Assessing visioning processes

Just as good governance is often deemed important for sustainability, participation and deliberation are common qualities of sustainability science research in general and visioning research specifically (Lang et al. 2012; Miller et al. 2014; Wiek and Iwaniec 2014; Hara et al. 2016). Good governance is emphasized as a critical element of sustainability governance, recognizing the need to include diverse stakeholders in decision making (Kemp et al. 2005; Evans et al. 2006; Leal Filho et al. 2016). Further, equity and justice are central norms of sustainability science (Wiek et al. 2011), and the literature on public decision making often recommends fair and just processes, guided by the theoretical assumption that fair and just processes might yield fair and just outcomes (Bailey et al. 2012).
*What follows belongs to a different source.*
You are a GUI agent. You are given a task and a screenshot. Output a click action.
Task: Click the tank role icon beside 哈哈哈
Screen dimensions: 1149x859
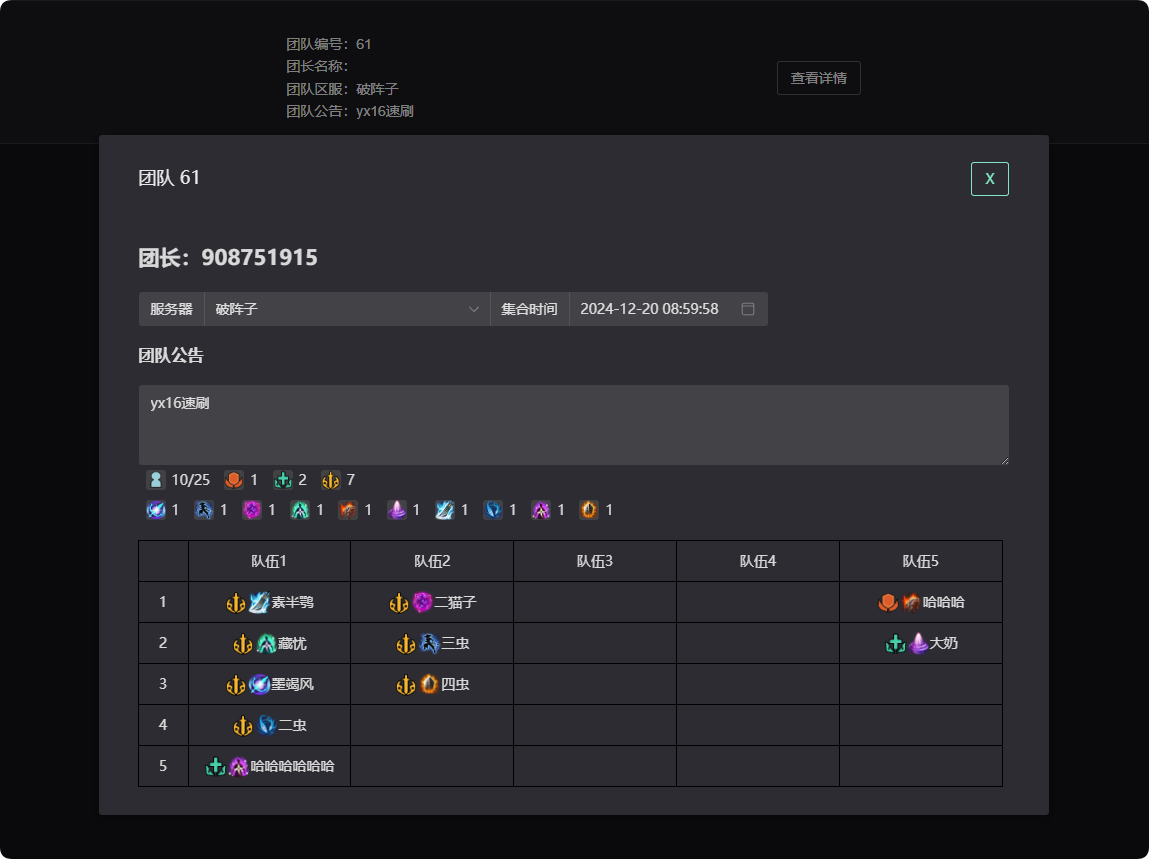click(888, 603)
However, there are numerous obstacles to achieving high quality participation. For example, based on past efforts, it is clear that it is not enough to assume that theory will generate positive outcomes. For instance, public participation in local decision making has a history of manipulation and cooptation (Arnstein 1969; Cooke and Kothari 2001). Further, misalignments between the public participation and local context range from weak top–down buy-in from policy makers to community conditions that inhibit stakeholder attendance at visioning workshops to conditions that limit individuals’ abilities to engage, including low civic competence, collaborative capacity, and sustainability literacy, among others (Cohen and Wiek 2017).

At this point, we raise a concern around participatory visioning procedures that assume a sustainable future, particularly in the absence of formal and well-planned assessment. When designing processes to engage stakeholders to envision a sustainable future, is the process truly fair, and does it meet the ideals that the theory assumes? Given these concerns, we assert that an urban sustainability assessment of visioning projects must include consideration of the quality of the processes that generate the visions.
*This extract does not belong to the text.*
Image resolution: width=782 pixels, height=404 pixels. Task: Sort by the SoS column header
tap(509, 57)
Assessing visioning outputs and outcomes

To assess the sustainability of a vision, the process of its development, and its long-term outcomes, one must establish a working definition of sustainability, as the term has been used by diverse constituents for myriad purposes, confounding its meaning (Farley and Smith 2013). Here, we understand sustainability as meeting the basic needs of all people without surpassing biophysical limits and thresholds of the planet (Raworth 2012).

Evaluations based on such lofty goals can be challenging to organize. In urban sustainability assessment in particular, methods have been predominantly grounded in indicator selection with little theoretical backing, which presents threats and challenges such as cherry picking data, measuring the wrong things, and telling incomplete stories, among other shortcomings (Davidson 2011; Davidson et al. 2012; Chesson 2013; Cohen 2017). Calls for principle-based assessments align with similar assertions that local sustainability policy itself should be derived from core sustainability principles. Such a framing is driven towards achieving sustainability objectives (Pope et al. 2004; Keen and Mahanty 2006), making it particularly suitable for assessing sustainability visions and their resulting policy outputs because sustainability visioning is aspirational in nature and typically grounded in sustainability principles (Wiek and Iwaniec 2014).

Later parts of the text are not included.